Re: [PATCH] scsi: fc: force inlining of wwn conversion functions

From: Arnd Bergmann
Date: Wed Apr 27 2016 - 17:35:24 EST


On Wednesday 27 April 2016 13:05:03 Martin Jambor wrote:
> On Tue, Apr 26, 2016 at 05:58:20PM +0200, Arnd Bergmann wrote:
> > On Tuesday 26 April 2016 09:06:54 Martin K. Petersen wrote:
> > > >>>>> "Arnd" == Arnd Bergmann <arnd@xxxxxxxx> writes:
> > >
> > > Arnd> I don't think we can realistically blacklist gcc-4.9.{0,1,2,3},
> > > Arnd> gcc-5.{0,1,2,3}.* and gcc-6.0 and require everyone to upgrade to
> > > Arnd> compilers that have not been released yet in order to build a
> > > Arnd> linux-4.6 kernel.
> > >
> > > I agree that compiler blacklisting is problematic and I'd like to avoid
> > > it. The question is how far we go in the kernel to accommodate various
> > > levels of brokenness.
> > >
> > > In any case. Sticking compiler workarounds in device driver code is akin
> > > to putting demolition orders on display on Alpha Centauri. At the very
> > > minimum the patch should put a fat comment in the code stating that
> > > these wrapper functions or #defines should not be changed in the future
> > > because that'll break builds using gcc XYZ. But that does not solve the
> > > problem for anybody else that might be doing something similar.
> > > Converting between u64 and $RANDOM_TYPE in an inline wrapper does not
> > > seem like a rare and unusual programming pattern.
> >
> > It's not the driver really, it's the core scsi/fc layer, which makes
> > it a little dangerous that a random driver.
> >
> > I agree that putting a comment in would also help. What I understand
> > from the bug report is that to trigger this bug you need these elements:
> >
> > 1. an inline function marked __always_inline
> > 2. another inline function that is automatically inlined (not __always_inline)
> > 3. CONFIG_OPTIMIZE_INLINING=y to guarantee 2
> > 4. __builtin_compatible_p inside that inline function
>
> The __always_inline requirement is not true. In fact, if you look at
> the example testcase filed in
> https://gcc.gnu.org/bugzilla/show_bug.cgi?id=70646#c7 you'll see it
> uses __builtin_compatible_p in an __always inline function that is
> called from one that is not tagged with that attribute.
>
> And generally speaking, always inline is never a requirement, any call
> or chain of calls that the inliner can decide to inline can lead to
> the bug (if it complies with the condition below).

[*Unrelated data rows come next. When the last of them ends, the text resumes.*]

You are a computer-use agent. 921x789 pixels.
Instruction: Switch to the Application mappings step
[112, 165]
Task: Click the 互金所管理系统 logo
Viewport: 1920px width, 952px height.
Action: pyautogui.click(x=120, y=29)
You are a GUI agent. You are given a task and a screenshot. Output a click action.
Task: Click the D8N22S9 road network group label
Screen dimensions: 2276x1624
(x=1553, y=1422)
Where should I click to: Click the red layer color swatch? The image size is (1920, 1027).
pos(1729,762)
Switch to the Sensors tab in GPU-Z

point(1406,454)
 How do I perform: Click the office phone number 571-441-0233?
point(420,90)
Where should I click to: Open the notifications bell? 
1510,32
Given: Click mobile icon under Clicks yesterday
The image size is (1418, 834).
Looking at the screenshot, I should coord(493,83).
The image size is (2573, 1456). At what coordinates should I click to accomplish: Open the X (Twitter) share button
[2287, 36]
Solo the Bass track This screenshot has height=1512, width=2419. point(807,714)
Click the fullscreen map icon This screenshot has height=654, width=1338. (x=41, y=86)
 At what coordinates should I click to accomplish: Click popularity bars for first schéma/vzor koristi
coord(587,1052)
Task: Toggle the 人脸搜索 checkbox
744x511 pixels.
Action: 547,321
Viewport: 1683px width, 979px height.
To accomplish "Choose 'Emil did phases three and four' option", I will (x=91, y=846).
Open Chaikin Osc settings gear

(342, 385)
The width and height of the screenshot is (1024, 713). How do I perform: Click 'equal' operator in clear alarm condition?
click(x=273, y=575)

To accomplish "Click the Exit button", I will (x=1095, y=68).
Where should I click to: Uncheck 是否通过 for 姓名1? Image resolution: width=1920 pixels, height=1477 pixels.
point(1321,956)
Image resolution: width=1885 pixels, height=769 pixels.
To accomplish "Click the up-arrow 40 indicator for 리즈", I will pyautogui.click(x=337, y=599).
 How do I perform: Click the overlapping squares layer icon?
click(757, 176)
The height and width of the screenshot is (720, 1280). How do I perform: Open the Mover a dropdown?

Ok, thanks for the clarification, I thought you always had to have both
kinds of inline functions.

> What is a requirement, though, is that __builtin_compatible_p is
> called on something passed in an argument by reference or in an
> aggregate (i.e. struct or array) argument.
>
> So,
>
> int foo1 (unsigned long *ref)
> {
> if (__builtin_constant (*ref))
> ...
> else
> /* wrongly unreachable code */
> }
>
> }
>
> cannot, and is fine. But please note that wrapping a foo[12]-like
> function into a dereferencing wrapper might not help if foo[12] would
> be early-inlined into such wrapper (GCC has two inliners, a very
> simple early-inliner that only handles simple cases and a full-blown
> IPA inliner that contains the bug). I believe this can be ensured by
> making the wrapper always_inline and never calling it indirectly (via
> a pointer). Honza (CCed), you know inlining heuristics better, please
> correct me if my last statement is somehow inaccurate (or indeed if
> you have a better idea how kernel developers can make sure they do not
> hit the bug).

I guess that means that any user of this code in the kernel:

static inline __attribute_const__ __u64 __fswab64(__u64 val)
{
#ifdef __HAVE_BUILTIN_BSWAP64__
return __builtin_bswap64(val);
#elif defined (__arch_swab64)
return __arch_swab64(val);
#elif defined(__SWAB_64_THRU_32__)
__u32 h = val >> 32;
__u32 l = val & ((1ULL << 32) - 1);
return (((__u64)__fswab32(l)) << 32) | ((__u64)(__fswab32(h)));
#else
return ___constant_swab64(val);
#endif
}

#define __swab64(x) \
(__builtin_constant_p((__u64)(x)) ? \
___constant_swab64(x) : \
__fswab64(x))

static __always_inline __u64 __swab64p(const __u64 *p)
{
#ifdef __arch_swab64p
return __arch_swab64p(p);
#else
return __swab64(*p);
#endif
}

has a chance of running into the same problem, and we may want to solve
it at the root. For architectures that define __HAVE_BUILTIN_BSWAP64__
(i.e. ARM, MIPS, POWERPC, S390, and x86 with gcc-4.4 or higher, 4.8
for __HAVE_BUILTIN_BSWAP16__), we can probably just change the logic
to avoid __builtin_constant_p() and always use __builtin_bswap64().

This won't help on TILE, which is the one architecture that sets
ARCH_SUPPORTS_OPTIMIZED_INLINING but does not set ARCH_USE_BUILTIN_BSWAP.
Chris Metcalf should be able to figure out whether we can just
set ARCH_USE_BUILTIN_BSWAP for tile as well.

Arnd